▶ **Stored data entries**

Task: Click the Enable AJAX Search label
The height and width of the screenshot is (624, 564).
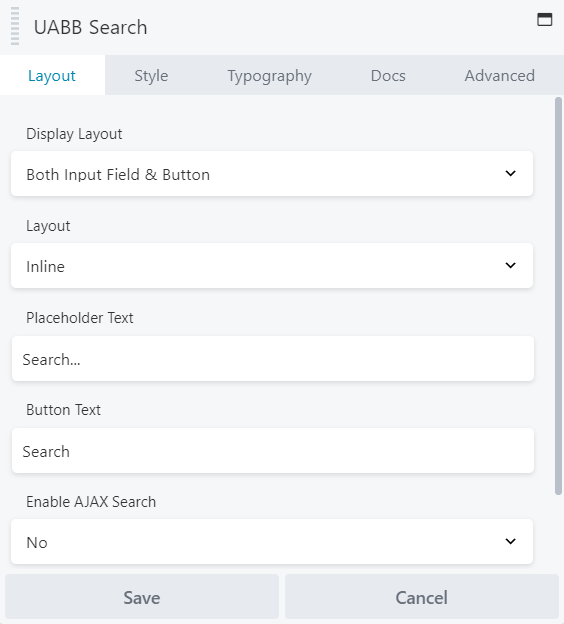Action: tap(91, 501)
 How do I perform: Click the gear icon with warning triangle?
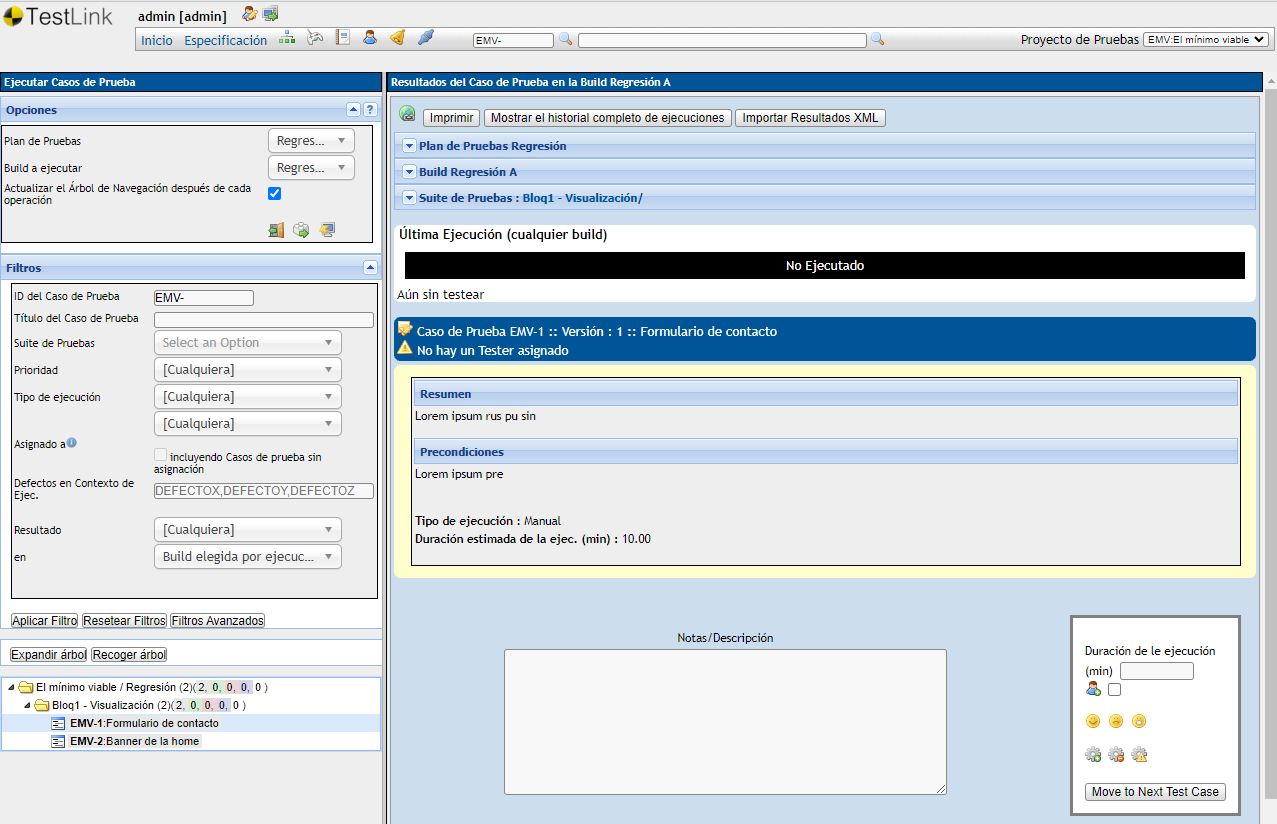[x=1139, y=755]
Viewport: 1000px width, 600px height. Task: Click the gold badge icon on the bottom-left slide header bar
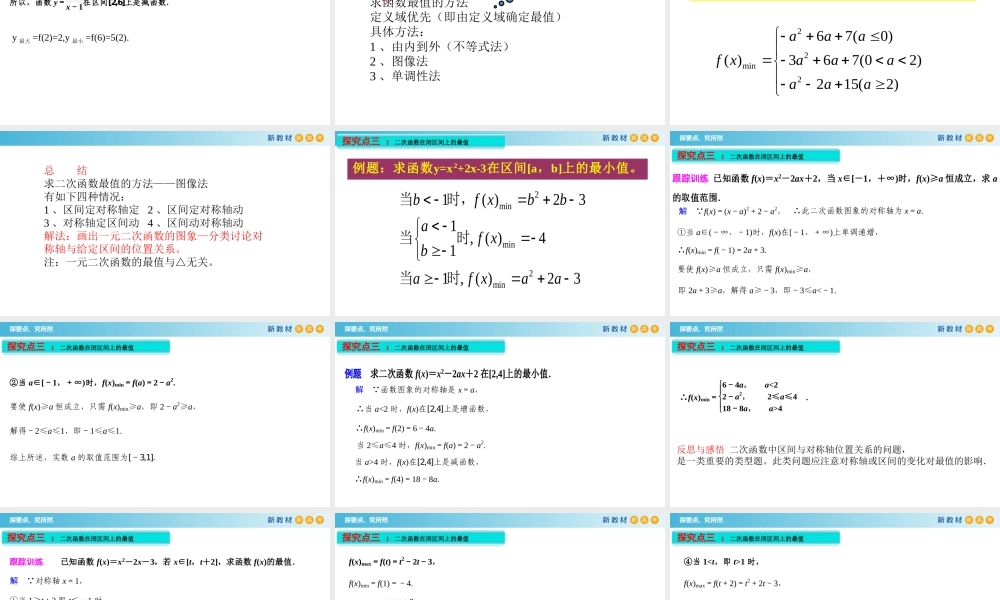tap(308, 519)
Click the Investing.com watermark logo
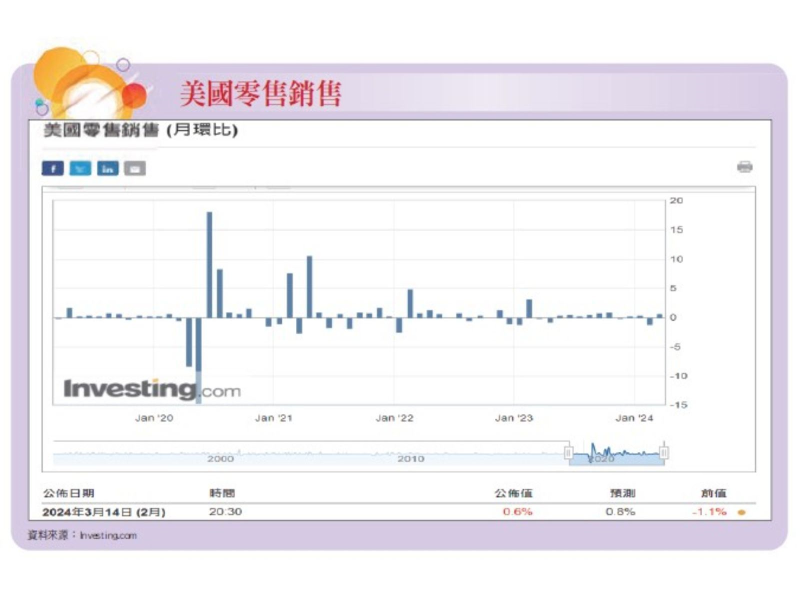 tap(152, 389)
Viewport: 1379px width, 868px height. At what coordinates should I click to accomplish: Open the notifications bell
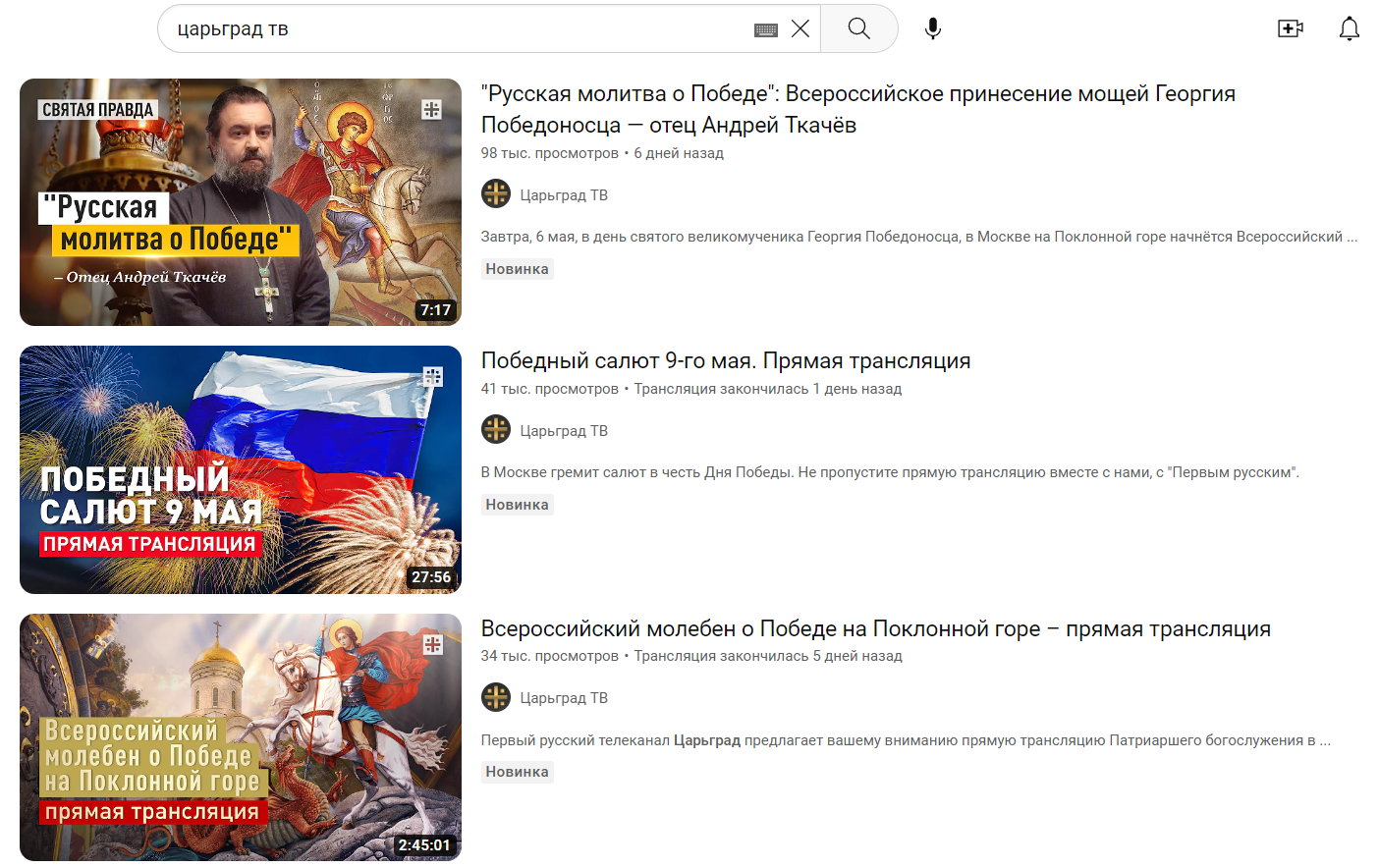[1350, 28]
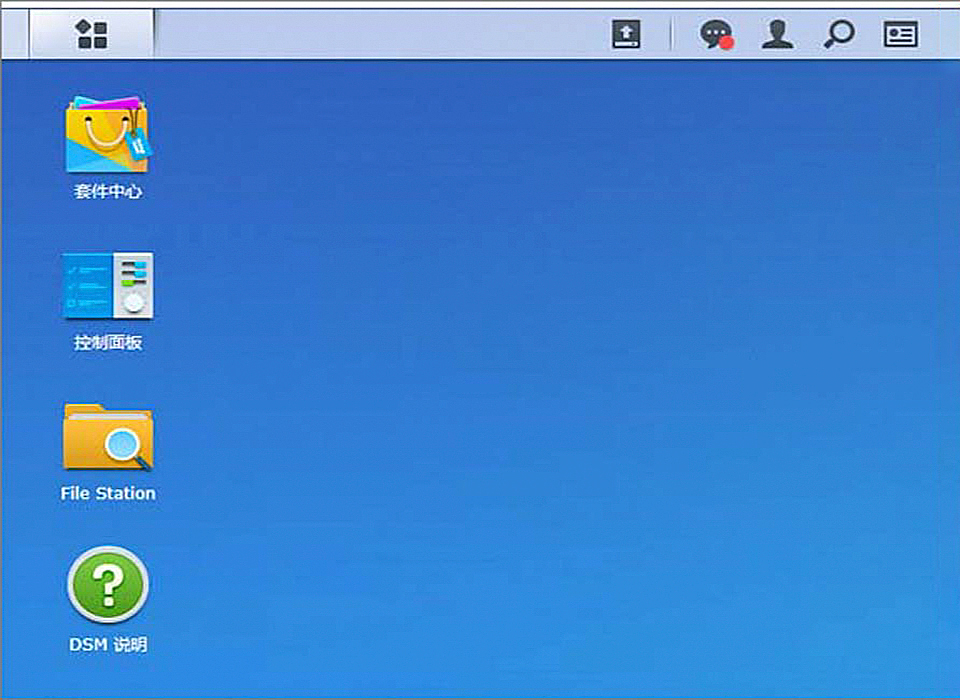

▶ **PROMPT**
Only what runs from the line holding "Click the Investing.com watermark logo" through the end of the entries above is to be given again, exactly, with every picture omitted.

▶ **FINISHED TASK**
Click the Investing.com watermark logo
 tap(152, 389)
Viewport: 1379px width, 868px height. At what coordinates should I click to accomplish: Open the notifications bell
[1350, 28]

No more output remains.